Member of the Minnesota House of Representatives from the 49A district
- Incumbent
- Assumed office January 14, 2025
- Preceded by: Laurie Pryor

Personal details
- Born: August 30, 1980 (age 45)
- Party: Democratic (DFL)
- Spouse: Erica
- Children: 3
- Education: Red Wing High School B.S. in biology, Saint Olaf College
- Occupation: Nonprofit manager; Legislator;
- Website: Government website Campaign website

= Alex Falconer (American politician) =

American politician

Alex Falconer is an American politician and environmental activist serving since 2025 in the Minnesota House of Representatives. A member of the Minnesota Democratic–Farmer–Labor Party (DFL), he represents District 49A in the southwestern Twin Cities metropolitan area, which includes parts of Eden Prairie and Minnetonka in Hennepin County, Minnesota.

==Early life, education, and career==
Falconer was born on August 30, 1980. He went to high school at Red Wing High School in Red Wing and later received a Bachelor of Science in biology from Saint Olaf College in Northfield.
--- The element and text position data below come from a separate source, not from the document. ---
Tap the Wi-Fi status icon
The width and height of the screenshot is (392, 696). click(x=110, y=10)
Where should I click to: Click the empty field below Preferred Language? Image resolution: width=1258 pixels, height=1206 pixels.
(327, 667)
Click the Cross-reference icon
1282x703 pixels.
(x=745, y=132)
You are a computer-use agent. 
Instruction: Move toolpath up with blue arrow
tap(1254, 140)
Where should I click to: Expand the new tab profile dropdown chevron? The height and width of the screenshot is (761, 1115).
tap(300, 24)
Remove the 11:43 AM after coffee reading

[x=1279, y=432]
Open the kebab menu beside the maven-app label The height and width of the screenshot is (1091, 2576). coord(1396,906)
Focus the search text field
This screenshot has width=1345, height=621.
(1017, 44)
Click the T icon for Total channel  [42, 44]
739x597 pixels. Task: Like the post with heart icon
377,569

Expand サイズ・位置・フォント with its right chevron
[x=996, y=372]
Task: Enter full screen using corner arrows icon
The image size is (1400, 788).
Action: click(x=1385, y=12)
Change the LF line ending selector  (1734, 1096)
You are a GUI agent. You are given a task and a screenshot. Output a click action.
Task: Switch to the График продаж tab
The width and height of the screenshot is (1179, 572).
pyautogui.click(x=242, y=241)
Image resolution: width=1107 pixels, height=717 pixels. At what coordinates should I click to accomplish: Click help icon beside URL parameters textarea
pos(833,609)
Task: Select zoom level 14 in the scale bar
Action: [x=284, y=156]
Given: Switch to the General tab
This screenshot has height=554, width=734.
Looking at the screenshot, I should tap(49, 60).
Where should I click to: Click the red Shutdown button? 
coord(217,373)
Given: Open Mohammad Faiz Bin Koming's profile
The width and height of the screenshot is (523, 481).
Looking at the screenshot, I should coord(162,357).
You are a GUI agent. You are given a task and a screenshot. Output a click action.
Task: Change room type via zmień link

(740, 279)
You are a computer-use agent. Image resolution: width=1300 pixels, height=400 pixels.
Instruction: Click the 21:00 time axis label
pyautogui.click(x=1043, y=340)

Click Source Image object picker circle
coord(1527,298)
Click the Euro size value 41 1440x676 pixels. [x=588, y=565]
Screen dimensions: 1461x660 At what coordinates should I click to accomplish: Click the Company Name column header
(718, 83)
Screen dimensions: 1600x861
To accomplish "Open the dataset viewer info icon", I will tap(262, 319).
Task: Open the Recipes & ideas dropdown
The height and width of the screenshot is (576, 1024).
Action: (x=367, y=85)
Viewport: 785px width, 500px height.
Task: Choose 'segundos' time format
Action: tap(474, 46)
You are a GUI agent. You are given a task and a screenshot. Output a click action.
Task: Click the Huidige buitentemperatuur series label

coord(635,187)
Before entering politics, he was a campaign manager for Save the Boundary Waters. In 2021, he completed a 110-mile run in the Boundary Waters Canoe Area for the film Boundary Waters Traverse to raise awareness for the campaign and environmental advocacy at large.

==Minnesota House of Representatives==
Representative Laurie Pryor announced she would not seek reelection in 2024, leaving her seat open. Falconer declared his candidacy and defeated Minnetonka City Council member Kissy Coakley in the DFL primary. In the general election, he defeated Republican nominee Stacy L. Bettison with over 60% of the vote.

== Electoral history ==

2024 Minnesota House of Representatives, DFL primary election - District 49A
| Party |  | Candidate | Votes | % |
|---|---|---|---|---|
|  | Democratic (DFL) | Alex Falconer | 2,377 | 74.9 |
|  | Democratic (DFL) | Kissy C Coakley | 798 | 25.1 |
| Total votes |  |  | 3,175 | 100.0 |

2024 Minnesota House of Representatives election - District 49A
| Party |  | Candidate | Votes | % |
|---|---|---|---|---|
|  | Democratic (DFL) | Alex Falconer | 16,104 | 60.81 |
|  | Republican | Stacy L. Bettison | 10,342 | 39.05 |
|  | Write-in |  | 37 | 0.14 |
| Total votes |  |  | 26,483 | 100.0 |
|  | Democratic (DFL) hold |  |  |  |

==Personal life==
Falconer is an avid outdoorsman and trail runner. He lives in Eden Prairie with his wife, Erica, and three children. He coaches cross country at Minnetonka Middle School East and Nordic skiing at Minnetonka High School.